Remember that a very important aspect of helping a child cope with worry is giving them the illusion of control.  Many of the acting out behaviors that are seen in schools by students having difficulty in this area (pushing, hitting, kicking, etc.) are often a result of their lack of control.  Exacting force on an object is their way of seeing that they can exert force in their world and show control.  If you can build in large movement to their day, you may find that these behaviors decrease.  Running/walking is a great way to relieve anxiety symptoms.  However, it is important to remember that running can cause a panic attack in some children because it mimics a stress response (rapid breathing, etc.).  Make sure your child is aware of this and knows how to respond appropriately!  Yoga can also be very helpful, especially inverted poses as they require you to shift your visual focus.

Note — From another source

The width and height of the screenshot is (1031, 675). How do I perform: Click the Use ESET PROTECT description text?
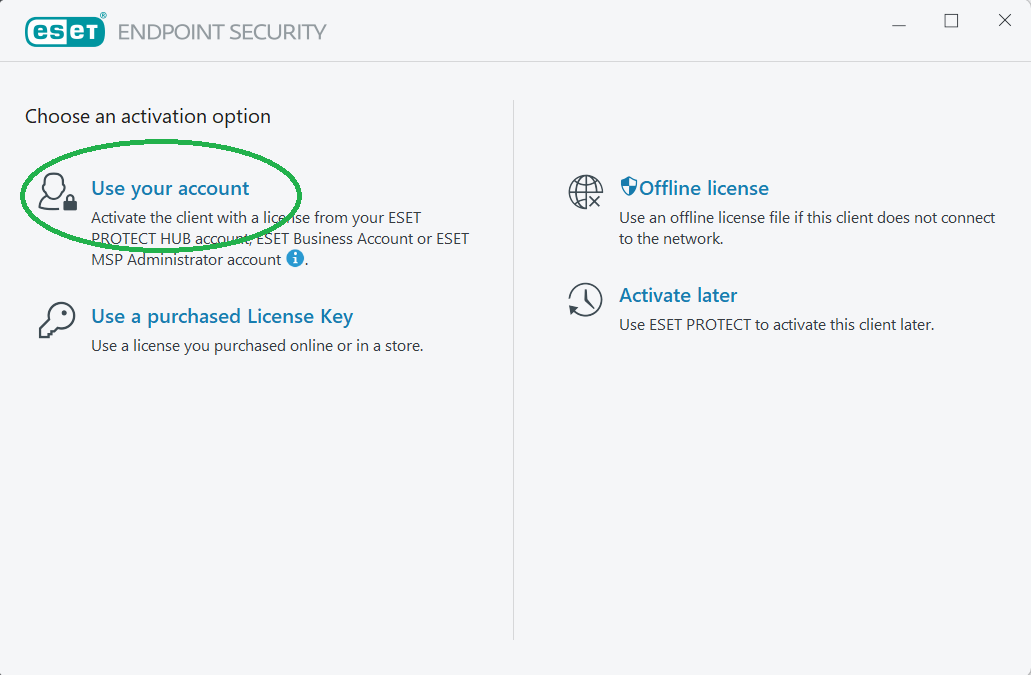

Finally, one of the most important things you can do for your child is to validate the way that they are feeling.  Validating their feelings does not mean that you agree with their behavior.  In other words, validation and agreement are not synonymous terms!  I’m sure we have all experienced a child screaming over something silly at one point or another (dropping food, not getting their way, etc.).  The thing we need to remember is that the feelings of disappointment, frustration and anger that might arise at the time these things are happening are completely new feelings for our children.  If they’re not new feelings, children are still in the process of learning coping skills to manage them.  These moments can seem like the end of the world to many children, so telling them that it isn’t a big deal and just expecting them to move on and “behave” isn’t realistic.  Instead of just telling the child to stop/get over it, try to help them learn to cope instead!  Validate the way they are feeling, and help them use their coping strategies through modeling and coaching.  Do you agree with their response to the problem?  No, but you can teach them how to cope with it!